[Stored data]
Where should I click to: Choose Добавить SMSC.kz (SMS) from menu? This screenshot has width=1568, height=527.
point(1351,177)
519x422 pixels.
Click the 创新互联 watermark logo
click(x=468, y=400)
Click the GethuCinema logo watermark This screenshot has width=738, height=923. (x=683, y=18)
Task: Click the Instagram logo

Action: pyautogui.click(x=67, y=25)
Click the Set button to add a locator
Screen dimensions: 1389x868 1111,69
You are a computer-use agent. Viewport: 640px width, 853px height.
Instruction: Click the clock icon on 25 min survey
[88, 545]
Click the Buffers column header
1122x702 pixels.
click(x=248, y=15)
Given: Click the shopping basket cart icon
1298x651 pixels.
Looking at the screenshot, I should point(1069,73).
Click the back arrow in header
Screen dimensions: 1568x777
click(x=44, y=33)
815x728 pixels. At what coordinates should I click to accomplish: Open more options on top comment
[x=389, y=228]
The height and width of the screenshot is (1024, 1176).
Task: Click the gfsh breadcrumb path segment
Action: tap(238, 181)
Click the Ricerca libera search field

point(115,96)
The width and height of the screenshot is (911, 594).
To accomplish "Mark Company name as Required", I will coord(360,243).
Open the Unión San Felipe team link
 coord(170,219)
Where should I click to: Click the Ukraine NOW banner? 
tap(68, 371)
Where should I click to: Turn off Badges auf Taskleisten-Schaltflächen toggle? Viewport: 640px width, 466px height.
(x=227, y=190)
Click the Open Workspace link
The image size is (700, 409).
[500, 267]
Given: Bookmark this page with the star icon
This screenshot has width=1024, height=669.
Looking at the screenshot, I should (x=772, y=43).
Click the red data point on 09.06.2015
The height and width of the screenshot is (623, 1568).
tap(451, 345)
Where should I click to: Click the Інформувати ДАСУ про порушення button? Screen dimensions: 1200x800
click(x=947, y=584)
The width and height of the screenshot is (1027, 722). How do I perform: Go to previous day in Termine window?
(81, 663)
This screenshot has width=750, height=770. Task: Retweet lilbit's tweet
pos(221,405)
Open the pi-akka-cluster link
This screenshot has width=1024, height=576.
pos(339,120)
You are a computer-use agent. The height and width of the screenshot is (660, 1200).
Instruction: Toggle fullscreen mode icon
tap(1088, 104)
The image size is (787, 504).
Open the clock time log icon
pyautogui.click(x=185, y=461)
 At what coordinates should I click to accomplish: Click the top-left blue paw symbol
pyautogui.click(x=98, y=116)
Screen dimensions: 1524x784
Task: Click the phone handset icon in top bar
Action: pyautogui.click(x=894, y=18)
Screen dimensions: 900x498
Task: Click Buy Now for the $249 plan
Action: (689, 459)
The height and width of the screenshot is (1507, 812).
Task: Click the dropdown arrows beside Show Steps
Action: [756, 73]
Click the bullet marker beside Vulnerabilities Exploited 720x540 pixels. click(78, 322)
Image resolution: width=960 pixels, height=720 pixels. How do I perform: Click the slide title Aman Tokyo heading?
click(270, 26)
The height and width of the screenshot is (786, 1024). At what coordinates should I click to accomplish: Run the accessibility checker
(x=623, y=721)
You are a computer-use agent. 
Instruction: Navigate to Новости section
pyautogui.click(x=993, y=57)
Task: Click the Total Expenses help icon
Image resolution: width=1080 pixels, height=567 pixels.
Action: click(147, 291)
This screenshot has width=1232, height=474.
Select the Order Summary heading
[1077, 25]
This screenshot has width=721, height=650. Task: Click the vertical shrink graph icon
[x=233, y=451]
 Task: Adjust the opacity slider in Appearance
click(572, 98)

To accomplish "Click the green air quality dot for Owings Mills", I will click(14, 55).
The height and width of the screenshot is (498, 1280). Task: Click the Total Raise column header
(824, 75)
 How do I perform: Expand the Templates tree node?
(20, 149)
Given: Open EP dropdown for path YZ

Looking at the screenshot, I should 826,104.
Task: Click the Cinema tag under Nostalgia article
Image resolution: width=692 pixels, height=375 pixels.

* AIM OF THE TASK:
With no line skipped, repeat the records exactly.

* RESPONSE:
Where should I click to: Choose Добавить SMSC.kz (SMS) from menu? This screenshot has width=1568, height=527.
point(1351,177)
519x422 pixels.
Click the 创新互联 watermark logo
click(x=468, y=400)
Click the GethuCinema logo watermark This screenshot has width=738, height=923. (x=683, y=18)
Task: Click the Instagram logo

Action: pyautogui.click(x=67, y=25)
Click the Set button to add a locator
Screen dimensions: 1389x868 1111,69
You are a computer-use agent. Viewport: 640px width, 853px height.
Instruction: Click the clock icon on 25 min survey
[88, 545]
Click the Buffers column header
1122x702 pixels.
click(x=248, y=15)
Given: Click the shopping basket cart icon
1298x651 pixels.
Looking at the screenshot, I should point(1069,73).
Click the back arrow in header
Screen dimensions: 1568x777
click(x=44, y=33)
815x728 pixels. At what coordinates should I click to accomplish: Open more options on top comment
[x=389, y=228]
The height and width of the screenshot is (1024, 1176).
Task: Click the gfsh breadcrumb path segment
Action: tap(238, 181)
Click the Ricerca libera search field

point(115,96)
The width and height of the screenshot is (911, 594).
To accomplish "Mark Company name as Required", I will coord(360,243).
Open the Unión San Felipe team link
 coord(170,219)
Where should I click to: Click the Ukraine NOW banner? 
tap(68, 371)
Where should I click to: Turn off Badges auf Taskleisten-Schaltflächen toggle? Viewport: 640px width, 466px height.
(x=227, y=190)
Click the Open Workspace link
The image size is (700, 409).
[500, 267]
Given: Bookmark this page with the star icon
This screenshot has width=1024, height=669.
Looking at the screenshot, I should (x=772, y=43).
Click the red data point on 09.06.2015
The height and width of the screenshot is (623, 1568).
tap(451, 345)
Where should I click to: Click the Інформувати ДАСУ про порушення button? Screen dimensions: 1200x800
click(x=947, y=584)
The width and height of the screenshot is (1027, 722). How do I perform: Go to previous day in Termine window?
(81, 663)
This screenshot has width=750, height=770. Task: Retweet lilbit's tweet
pos(221,405)
Open the pi-akka-cluster link
This screenshot has width=1024, height=576.
pos(339,120)
You are a computer-use agent. The height and width of the screenshot is (660, 1200).
Instruction: Toggle fullscreen mode icon
tap(1088, 104)
The image size is (787, 504).
Open the clock time log icon
pyautogui.click(x=185, y=461)
 At what coordinates should I click to accomplish: Click the top-left blue paw symbol
pyautogui.click(x=98, y=116)
Screen dimensions: 1524x784
Task: Click the phone handset icon in top bar
Action: pyautogui.click(x=894, y=18)
Screen dimensions: 900x498
Task: Click Buy Now for the $249 plan
Action: (689, 459)
The height and width of the screenshot is (1507, 812).
Task: Click the dropdown arrows beside Show Steps
Action: [756, 73]
Click the bullet marker beside Vulnerabilities Exploited 720x540 pixels. click(78, 322)
Image resolution: width=960 pixels, height=720 pixels. How do I perform: Click the slide title Aman Tokyo heading?
click(270, 26)
The height and width of the screenshot is (786, 1024). At what coordinates should I click to accomplish: Run the accessibility checker
(x=623, y=721)
You are a computer-use agent. 
Instruction: Navigate to Новости section
pyautogui.click(x=993, y=57)
Task: Click the Total Expenses help icon
Image resolution: width=1080 pixels, height=567 pixels.
Action: click(147, 291)
This screenshot has width=1232, height=474.
Select the Order Summary heading
[1077, 25]
This screenshot has width=721, height=650. Task: Click the vertical shrink graph icon
[x=233, y=451]
 Task: Adjust the opacity slider in Appearance
click(572, 98)

To accomplish "Click the green air quality dot for Owings Mills", I will click(14, 55).
The height and width of the screenshot is (498, 1280). Task: Click the Total Raise column header
(824, 75)
 How do I perform: Expand the Templates tree node?
(20, 149)
Given: Open EP dropdown for path YZ

Looking at the screenshot, I should 826,104.
Task: Click the Cinema tag under Nostalgia article
Image resolution: width=692 pixels, height=375 pixels.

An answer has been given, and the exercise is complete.